Proportion statistics to detect differentially expressed genes: a comparison with log-ratio statistics
1 Division of Biostatistics, School of Public Health, University of Minnesota, Minneapolis, MN, 55455, USA
2 Cardiac Rhythm Disease Management, Medtronic, Mounds View, MN, 55112, USA
3 Department of Mathematics and Computer Science, Biola University, La Mirada, CA 90639, USA
BMC Bioinformatics 2011, 12:228 doi:10.1186/1471-2105-12-228Published: 7 June 2011
In genetic transcription research, gene expression is typically reported in a test sample relative to a reference sample. Laboratory assays that measure gene expression levels, from Q-RT-PCR to microarrays to RNA-Seq experiments, will compare two samples to the same genetic sequence of interest. Standard practice is to use the log2-ratio as the measure of relative expression. There are drawbacks to using this measurement, including unstable ratios when the denominator is small. This paper suggests an alternative estimate based on a proportion that is just as simple to calculate, just as intuitive, with the added benefit of greater numerical stability.
Analysis of two groups of mice measured with 16 cDNA microarrays found similar results between the previously used methods and our proposed methods. In a study of liver and kidney samples measured with RNA-Seq, we found that proportion statistics could detect additional differentially expressed genes usually classified as missing by ratio statistics.

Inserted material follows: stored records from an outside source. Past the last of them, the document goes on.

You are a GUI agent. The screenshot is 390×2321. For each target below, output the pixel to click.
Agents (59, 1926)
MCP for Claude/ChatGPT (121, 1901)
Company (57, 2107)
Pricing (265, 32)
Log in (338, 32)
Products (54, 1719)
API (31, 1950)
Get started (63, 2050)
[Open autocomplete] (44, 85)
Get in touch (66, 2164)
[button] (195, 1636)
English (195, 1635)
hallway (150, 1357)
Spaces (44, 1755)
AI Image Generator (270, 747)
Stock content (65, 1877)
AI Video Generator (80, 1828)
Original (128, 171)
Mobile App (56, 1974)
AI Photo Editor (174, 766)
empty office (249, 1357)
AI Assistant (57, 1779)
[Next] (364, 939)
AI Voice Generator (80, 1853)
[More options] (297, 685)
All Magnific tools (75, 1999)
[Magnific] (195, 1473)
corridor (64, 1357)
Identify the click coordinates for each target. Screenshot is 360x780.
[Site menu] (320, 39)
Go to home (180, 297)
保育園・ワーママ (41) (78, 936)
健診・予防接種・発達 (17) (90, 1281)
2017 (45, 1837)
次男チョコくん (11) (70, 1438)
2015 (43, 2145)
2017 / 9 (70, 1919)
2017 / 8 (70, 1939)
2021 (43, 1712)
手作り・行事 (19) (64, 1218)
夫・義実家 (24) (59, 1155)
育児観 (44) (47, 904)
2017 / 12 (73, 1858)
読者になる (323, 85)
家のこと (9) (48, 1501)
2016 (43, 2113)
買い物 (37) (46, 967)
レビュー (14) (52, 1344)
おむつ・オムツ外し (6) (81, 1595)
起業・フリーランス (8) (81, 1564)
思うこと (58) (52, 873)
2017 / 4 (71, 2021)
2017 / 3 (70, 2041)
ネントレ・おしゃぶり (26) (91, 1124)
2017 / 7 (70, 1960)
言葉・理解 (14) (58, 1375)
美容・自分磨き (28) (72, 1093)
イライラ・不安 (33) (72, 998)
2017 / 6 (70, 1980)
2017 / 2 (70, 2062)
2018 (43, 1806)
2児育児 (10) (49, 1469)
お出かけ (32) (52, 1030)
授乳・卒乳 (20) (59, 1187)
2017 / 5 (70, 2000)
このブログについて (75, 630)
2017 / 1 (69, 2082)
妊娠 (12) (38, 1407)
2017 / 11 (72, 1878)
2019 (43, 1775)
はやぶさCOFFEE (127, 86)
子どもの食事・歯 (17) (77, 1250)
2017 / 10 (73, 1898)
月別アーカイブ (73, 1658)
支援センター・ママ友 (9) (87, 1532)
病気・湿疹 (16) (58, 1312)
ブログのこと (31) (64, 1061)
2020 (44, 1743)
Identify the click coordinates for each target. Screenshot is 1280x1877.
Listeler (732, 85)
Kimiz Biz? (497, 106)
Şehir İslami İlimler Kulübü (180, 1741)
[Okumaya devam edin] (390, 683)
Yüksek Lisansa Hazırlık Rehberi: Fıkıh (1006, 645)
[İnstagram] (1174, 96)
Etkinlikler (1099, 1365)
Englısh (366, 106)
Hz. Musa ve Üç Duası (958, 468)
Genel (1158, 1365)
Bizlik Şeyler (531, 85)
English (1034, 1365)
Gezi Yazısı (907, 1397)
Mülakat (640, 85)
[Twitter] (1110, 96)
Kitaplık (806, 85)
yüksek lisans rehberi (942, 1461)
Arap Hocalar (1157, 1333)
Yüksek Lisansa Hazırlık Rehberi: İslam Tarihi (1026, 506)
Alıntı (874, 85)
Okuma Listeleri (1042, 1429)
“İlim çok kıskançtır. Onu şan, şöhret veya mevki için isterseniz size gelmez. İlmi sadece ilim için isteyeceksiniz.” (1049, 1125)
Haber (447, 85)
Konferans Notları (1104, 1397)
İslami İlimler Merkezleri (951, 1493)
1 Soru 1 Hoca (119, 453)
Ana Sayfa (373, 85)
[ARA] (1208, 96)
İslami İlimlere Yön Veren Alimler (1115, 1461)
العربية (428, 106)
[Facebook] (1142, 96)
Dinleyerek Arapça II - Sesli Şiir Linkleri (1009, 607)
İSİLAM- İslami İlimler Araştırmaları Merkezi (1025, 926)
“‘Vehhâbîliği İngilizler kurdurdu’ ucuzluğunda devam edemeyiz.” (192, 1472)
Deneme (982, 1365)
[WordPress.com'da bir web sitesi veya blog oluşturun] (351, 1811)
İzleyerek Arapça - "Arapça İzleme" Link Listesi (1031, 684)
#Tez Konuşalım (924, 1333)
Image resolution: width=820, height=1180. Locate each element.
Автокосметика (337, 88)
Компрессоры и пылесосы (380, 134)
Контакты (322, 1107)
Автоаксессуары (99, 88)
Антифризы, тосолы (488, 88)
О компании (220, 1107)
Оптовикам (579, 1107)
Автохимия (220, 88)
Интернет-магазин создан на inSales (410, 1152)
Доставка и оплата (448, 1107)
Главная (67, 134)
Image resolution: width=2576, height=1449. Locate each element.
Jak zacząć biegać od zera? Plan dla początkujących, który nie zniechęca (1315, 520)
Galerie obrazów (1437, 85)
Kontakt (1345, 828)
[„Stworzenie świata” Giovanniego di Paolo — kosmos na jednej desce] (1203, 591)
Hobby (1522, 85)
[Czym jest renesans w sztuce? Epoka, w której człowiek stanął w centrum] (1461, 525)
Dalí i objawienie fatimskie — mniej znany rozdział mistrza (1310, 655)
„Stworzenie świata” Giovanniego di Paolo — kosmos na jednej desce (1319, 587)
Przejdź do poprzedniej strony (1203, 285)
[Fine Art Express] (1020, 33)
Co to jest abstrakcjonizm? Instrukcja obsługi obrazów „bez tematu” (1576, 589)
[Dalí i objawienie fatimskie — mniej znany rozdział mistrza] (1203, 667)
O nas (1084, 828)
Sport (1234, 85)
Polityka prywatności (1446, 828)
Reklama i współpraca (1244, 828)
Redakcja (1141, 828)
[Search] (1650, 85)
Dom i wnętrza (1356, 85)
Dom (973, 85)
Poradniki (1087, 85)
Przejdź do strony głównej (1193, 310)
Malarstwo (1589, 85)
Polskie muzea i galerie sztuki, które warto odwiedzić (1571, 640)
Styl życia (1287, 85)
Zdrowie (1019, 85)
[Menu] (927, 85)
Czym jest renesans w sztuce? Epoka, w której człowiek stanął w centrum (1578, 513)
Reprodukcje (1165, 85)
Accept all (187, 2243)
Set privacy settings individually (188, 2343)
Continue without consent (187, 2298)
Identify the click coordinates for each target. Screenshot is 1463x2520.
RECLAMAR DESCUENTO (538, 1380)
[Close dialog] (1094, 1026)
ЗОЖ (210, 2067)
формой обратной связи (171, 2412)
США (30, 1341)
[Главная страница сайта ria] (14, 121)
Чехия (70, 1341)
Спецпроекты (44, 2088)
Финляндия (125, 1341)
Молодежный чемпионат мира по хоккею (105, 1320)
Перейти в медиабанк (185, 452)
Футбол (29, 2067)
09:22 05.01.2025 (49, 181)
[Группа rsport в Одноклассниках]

Additionally, simulations demonstrated that one of our proposed proportion-based test statistics was robust to deviations from distributional assumptions where all other methods examined were not.
To measure relative expression between two samples, the proportion estimates that we propose yield equivalent results to the log2-ratio under most circumstances and better results than the log2-ratio when expression values are close to zero.